Hauptsächlich aber ist der Kummerkasten mit Fragen zu zwischenmenschlichen Problemen gefüllt. Die 14jährige Natascha wußte nicht mehr weiter: „Liebe Frau Carola! In meiner Schule ist ein Typ, den ich total süß finde. Ich glaube, er mag mich auch. Wir sitzen immer nebeneinander, wenn wir mit der Clique in die Disko gehen. Wie mache ich ihm klar, daß ich mehr von ihm will?“
Ach ja, die Liebe, das Begehren... „Liebe Natscha“, schrieb ich zurück, „Du wirst wohl nicht darum herumkommen, Initiative zu zeigen. Ich gebe zu: Du könntest abgewiesen werden, oder, schlimmer noch, Erfolg haben und feststellen, daß der Junge aus den Ohren riecht. Mein Rat: Sag ihm etwas Nettes, damit er Dein Interesse an ihm bemerkt. Außerdem kannst auch Du den ersten Schritt tun und zum Beispiel mal vorsichtig seine Hand berühren. Viel Erfolg!“ Wie ich Monate später erfuhr, ging die Sache nicht gut aus. Der Junge wollte nichts von Natascha. „Pech gehabt“, teilte sie mir mit. „Aber bei Peter hat es geklappt (Foto anbei).“ Na also!

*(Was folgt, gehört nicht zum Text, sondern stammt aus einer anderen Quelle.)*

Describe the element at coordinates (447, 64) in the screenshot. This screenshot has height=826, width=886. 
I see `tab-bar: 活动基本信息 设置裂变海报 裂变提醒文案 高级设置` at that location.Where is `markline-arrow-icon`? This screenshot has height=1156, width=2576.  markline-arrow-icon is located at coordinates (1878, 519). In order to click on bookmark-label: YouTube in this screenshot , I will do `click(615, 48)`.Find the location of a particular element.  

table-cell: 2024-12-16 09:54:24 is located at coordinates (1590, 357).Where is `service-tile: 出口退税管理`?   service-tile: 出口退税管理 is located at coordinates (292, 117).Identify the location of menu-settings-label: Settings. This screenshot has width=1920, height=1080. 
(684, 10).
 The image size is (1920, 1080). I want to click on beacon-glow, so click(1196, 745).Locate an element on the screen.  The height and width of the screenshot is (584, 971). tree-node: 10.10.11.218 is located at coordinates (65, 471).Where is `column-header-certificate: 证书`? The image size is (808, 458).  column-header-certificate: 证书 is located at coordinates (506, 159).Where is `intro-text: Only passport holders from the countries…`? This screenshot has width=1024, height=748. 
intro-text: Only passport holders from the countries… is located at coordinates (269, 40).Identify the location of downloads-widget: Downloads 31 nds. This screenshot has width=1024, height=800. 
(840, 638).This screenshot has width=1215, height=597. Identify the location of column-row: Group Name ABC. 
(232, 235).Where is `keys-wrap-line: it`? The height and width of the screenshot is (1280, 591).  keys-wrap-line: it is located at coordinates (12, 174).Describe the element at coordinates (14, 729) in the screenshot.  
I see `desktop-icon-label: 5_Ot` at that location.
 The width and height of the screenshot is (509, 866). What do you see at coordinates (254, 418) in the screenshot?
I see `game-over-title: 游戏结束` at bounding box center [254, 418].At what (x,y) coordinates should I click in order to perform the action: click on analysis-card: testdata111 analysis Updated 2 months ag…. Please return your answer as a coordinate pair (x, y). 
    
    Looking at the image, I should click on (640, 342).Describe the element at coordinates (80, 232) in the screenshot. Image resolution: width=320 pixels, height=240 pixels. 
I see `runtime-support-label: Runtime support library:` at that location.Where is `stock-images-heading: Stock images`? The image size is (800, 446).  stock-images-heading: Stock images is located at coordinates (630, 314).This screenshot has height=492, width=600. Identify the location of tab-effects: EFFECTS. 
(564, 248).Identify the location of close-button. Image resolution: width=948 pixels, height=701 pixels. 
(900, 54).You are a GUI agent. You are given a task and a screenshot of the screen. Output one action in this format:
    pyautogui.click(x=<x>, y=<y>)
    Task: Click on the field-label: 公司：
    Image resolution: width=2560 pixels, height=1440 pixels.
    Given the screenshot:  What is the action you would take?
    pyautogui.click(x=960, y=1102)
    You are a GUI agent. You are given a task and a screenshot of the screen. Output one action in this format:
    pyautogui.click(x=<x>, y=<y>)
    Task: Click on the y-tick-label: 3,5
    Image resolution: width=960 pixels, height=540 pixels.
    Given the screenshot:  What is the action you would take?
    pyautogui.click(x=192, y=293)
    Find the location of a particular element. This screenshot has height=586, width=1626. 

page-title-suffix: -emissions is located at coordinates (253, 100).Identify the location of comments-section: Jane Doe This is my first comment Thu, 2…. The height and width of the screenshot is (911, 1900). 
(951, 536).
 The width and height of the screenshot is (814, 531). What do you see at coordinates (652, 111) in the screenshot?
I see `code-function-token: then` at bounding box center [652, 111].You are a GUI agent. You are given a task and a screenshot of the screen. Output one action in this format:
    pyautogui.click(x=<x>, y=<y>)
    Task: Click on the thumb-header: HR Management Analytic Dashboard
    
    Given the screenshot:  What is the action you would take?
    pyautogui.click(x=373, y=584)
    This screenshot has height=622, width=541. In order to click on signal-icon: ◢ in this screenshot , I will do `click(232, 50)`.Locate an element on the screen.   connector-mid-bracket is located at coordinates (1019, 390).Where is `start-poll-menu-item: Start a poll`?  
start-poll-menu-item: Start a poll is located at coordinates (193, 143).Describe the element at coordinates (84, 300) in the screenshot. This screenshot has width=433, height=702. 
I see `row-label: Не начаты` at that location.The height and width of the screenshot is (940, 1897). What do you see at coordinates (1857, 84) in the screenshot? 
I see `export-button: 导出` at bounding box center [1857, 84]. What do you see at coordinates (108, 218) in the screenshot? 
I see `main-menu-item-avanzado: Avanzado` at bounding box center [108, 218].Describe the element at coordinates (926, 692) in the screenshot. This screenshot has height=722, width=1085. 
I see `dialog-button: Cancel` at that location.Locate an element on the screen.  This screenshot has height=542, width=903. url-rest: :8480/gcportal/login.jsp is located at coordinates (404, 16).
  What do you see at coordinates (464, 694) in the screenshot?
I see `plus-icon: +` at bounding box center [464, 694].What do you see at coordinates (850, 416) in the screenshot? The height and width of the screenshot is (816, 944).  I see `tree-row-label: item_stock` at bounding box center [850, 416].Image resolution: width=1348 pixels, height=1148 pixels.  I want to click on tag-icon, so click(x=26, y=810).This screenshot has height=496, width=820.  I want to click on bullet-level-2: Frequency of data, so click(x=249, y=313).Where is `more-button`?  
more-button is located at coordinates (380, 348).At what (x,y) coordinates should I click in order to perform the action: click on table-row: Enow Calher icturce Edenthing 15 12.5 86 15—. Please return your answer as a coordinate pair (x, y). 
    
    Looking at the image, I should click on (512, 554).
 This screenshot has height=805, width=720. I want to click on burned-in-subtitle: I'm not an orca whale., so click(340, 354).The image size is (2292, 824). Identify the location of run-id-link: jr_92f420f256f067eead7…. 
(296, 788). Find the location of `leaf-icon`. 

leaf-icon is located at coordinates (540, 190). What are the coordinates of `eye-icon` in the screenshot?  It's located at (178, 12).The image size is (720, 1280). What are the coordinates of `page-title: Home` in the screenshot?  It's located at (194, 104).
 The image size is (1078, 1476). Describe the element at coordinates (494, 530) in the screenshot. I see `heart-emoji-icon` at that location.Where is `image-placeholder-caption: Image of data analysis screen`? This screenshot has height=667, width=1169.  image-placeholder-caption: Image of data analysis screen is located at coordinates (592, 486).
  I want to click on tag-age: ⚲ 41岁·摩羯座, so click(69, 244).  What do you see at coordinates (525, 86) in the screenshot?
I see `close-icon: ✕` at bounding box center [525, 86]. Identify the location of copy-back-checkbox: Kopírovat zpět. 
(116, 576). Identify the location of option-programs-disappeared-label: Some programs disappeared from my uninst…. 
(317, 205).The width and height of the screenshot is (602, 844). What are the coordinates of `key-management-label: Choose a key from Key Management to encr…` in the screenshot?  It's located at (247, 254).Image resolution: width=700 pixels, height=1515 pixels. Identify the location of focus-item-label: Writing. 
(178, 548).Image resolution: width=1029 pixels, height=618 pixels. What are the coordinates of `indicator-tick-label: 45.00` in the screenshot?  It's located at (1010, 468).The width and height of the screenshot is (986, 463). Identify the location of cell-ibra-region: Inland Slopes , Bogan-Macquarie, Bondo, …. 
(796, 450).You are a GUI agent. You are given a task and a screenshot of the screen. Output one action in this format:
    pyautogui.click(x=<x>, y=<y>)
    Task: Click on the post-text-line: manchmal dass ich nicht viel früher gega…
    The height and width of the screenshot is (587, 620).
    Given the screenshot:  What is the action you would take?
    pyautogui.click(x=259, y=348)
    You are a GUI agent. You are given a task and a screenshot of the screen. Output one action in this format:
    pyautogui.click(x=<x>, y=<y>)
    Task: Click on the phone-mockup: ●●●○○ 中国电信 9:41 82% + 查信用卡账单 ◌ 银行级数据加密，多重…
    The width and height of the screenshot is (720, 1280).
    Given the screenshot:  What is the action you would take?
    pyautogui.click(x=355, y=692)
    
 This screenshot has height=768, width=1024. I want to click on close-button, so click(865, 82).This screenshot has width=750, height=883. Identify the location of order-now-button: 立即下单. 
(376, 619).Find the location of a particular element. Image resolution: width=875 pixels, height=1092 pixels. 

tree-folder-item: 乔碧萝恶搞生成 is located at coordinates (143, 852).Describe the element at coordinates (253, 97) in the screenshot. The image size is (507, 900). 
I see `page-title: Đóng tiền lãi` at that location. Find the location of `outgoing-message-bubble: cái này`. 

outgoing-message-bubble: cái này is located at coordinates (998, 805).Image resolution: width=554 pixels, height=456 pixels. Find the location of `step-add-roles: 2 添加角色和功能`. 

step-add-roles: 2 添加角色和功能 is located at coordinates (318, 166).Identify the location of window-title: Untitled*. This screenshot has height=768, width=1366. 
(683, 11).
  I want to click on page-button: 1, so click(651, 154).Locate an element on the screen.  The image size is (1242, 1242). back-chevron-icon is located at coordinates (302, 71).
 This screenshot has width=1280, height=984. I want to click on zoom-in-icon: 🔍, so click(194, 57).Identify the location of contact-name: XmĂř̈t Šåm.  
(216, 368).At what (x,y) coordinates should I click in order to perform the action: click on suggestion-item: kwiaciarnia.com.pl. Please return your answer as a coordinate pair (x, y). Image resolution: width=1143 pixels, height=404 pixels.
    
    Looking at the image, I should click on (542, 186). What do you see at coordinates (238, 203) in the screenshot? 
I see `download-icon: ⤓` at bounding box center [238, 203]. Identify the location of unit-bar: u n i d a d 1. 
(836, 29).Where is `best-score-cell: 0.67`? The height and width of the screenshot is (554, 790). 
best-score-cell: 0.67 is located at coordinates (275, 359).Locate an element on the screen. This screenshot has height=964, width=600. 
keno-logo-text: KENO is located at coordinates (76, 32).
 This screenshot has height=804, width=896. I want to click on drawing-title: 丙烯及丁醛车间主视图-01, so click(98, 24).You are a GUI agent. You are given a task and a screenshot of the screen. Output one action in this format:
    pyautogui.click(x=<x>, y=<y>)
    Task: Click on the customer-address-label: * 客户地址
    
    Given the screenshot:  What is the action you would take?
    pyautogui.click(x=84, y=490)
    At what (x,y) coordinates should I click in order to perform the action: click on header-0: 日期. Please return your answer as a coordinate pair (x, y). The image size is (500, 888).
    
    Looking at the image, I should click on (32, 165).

Leider folgt nicht jeder meinen Empfehlungen. Dies bezeugen Reueschreiben aus aller Welt. So konsultierte mich jüngst Herr B. aus B. Sein Anliegen war ein klarer Natascha-Fall: Er hatte Gefallen an einem Mädchen aus seiner Clique gefunden. Aus bestimmten Gründen erhielt er jedoch eine ganz andere Antwort von mir: „Lieber Herr B.“, warnte ich ihn, „Sie sind Mitglied der Bündnisgrünen und noch dazu Kandidat für ein Amt. Machen Sie also um Gottes Willen keine Komplimente! Sagen Sie bloß nicht ,Du hast schöne Augen‘ oder ähnliches verfängliches Zeug! Das ist sexuelle Belästigung! Und vor allem: Finger weg von den Händen des Mädchens! Nichts anfassen! Mein Rat: Lassen Sie ein Taschentuch fallen. Wenn das Mädchen es aufhebt, gut. Wenn nicht: Geben Sie's auf.
Herr B. hörte nicht auf mich. Er kam um Amt und Würden und alle Chancen bei den Mädchen seiner Clique. Mein Rat: Wechseln Sie die Partei.